Рои мушек и комаров, просвеченные догорающим блеском, ритмично кружили на фоне темной стены желтеющих деревьев, как бы прощаясь этим танцем с уходящим, утомленным самим собой и гомоном всех созданий летом. «Мир, октябрея, к ноябрю тихонько сентябрил» — если выразиться метафорически.
— Ах, быть бы такой мушкой, и чтобы Русталка тоже была самочкой того же вида мушек, и в такой вот вечер спокойно замереть совсем без проблем, — грустно вздохнул Изидор, но тут же встрепенулся, вспомнив высказывание Ницше: «Man bleibt nur jung unter der Voraussetzung, dass die Seele sich nicht streckt, nicht nach Frieden begehrt».[113]
Изидору редко приходилось думать в узком смысле слова, т. е. не имея перед собой бумаги и не записывая своих мыслей хотя бы в отрывочных, лишенных синтаксиса, загадочных для посторонних людей фразах. Его концепции заключали в себе внутреннюю необходимость быть зафиксированными. Сколько же сегодня таких писателей и даже философов — бесспорно, это низший сорт, хотя черт его знает: надо бы принять во внимание соотношение ценности произведений и способностей. Истинная ценность — не в детальной разработке, она — молния неизвестной мысли на фоне черной пустоты будущих событий и серого хвоста дел уже свершенных.
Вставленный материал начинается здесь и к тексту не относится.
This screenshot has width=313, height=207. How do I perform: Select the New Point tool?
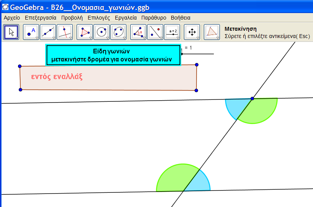point(31,32)
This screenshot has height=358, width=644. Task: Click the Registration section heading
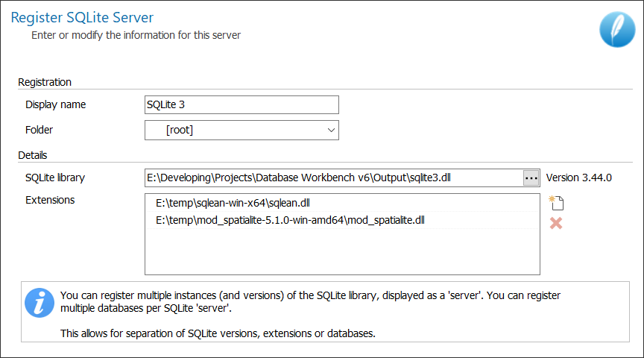pyautogui.click(x=45, y=82)
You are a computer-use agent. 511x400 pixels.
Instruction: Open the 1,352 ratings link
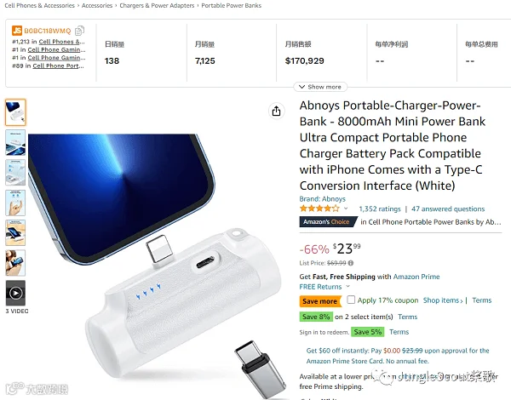click(380, 209)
Весь «opus magnum»[114] до сих пор был ворохом потрепанных бумажек — он делал заметки на чем попало и даже лучше чувствовал свое перо на оборотной стороне какого-нибудь счета, полях читанной книги или даже на кусочке чего-то весьма подозрительного, чем на сверкающем чистотой пустом листе писчей бумаги (не в пример автору этого романа, который писал свой гауптверк всякий раз — а таких разов было шесть — в очень прилично переплетенных тетрадях). Настало время покончить с этой неразберихой и превратить кучу раздерганных мыслей в понятный каждому логический ход сопряжений одних понятий и постулатов с другими, во что-то вроде «Этики» Спинозы или системы этого закопанского говнюка Виткация с Круповой Рувни[115].
— System is system[116], — громко по-английски сказал Изидор. — Идем на поиск истин, — добавил он на родном языке, поскольку по натуре был чрезвычайно остроумным (?), а остряцкое воспитание получил под крылом почтенных остряков, поседевших на остроумии и поистине французской легкости, — Боя и Слонимского. Но стоило ему осмотреться, как он понял всю безнадежность какого бы то ни было понятийного подхода перед лицом мироздания, неиссякаемого и пенящегося — из-за прущего отовсюду хаоса. Он ощутил легкое раздвоение, как будто какой-то чуждый голос, ему, собственно говоря, и не принадлежавший, сказал ту самую фразочку с идиотской рифмой. Одежда и рука (левая) тоже казались ему чужими. Н е е г о тело покрывала слишком хорошо знакомая ему коротенькая шубейка обезьяньего меху. Он хотел было убежать от себя — не получилось. Если бы перед ним было окно, он наверняка выглянул бы в него, причем — с удовольствием. Но пока что он выглядывал, беспомощно выпучив глаза, всего лишь из собственного, заполненного путаными мыслями черепа.
А ведь целью его труда должно было стать возвращение к живой личности, з а д о х н у в ш е й с я п о д м а с к о й д р у г и х п о н я т и й, ее освобождение от якобы сверхличностной схематичной психологии психологизма [«союз» Маха, «опосредованно данное (через единение комплексов качеств: мелодии, формы фигур, вообще формальные качества — Gestaltqualitäten) единство личности» Корнелиуса], от феноменологизма с его «чистым сознанием», пухнущим от нагромождения новых понятий (акта, интенциональности и прочих излишних новообразований), которые должны были «выразить невыразимое», и от физикализма, этого материализма, сублимированного практически до уровня чисто математической фикции, для которого (несмотря на то что наблюдатель некоторым образом влез в уравнения) само по себе упоминание чего-либо психического уже было нездоровой метафизикой — если только (разумеется, что, впрочем, случалось редко, хотя так думал сам Гейзенберг) этот физикализм не был пропитан психологизмом (не скорректированным с его опосредованно данным единством личности и отсутствием проблемы других сущностей, что сближало его с солипсизмом), в котором физический мир, как его видит физика, оказывался сводимым к законам, управляющим en fin de compte[117] нашими ощущениями.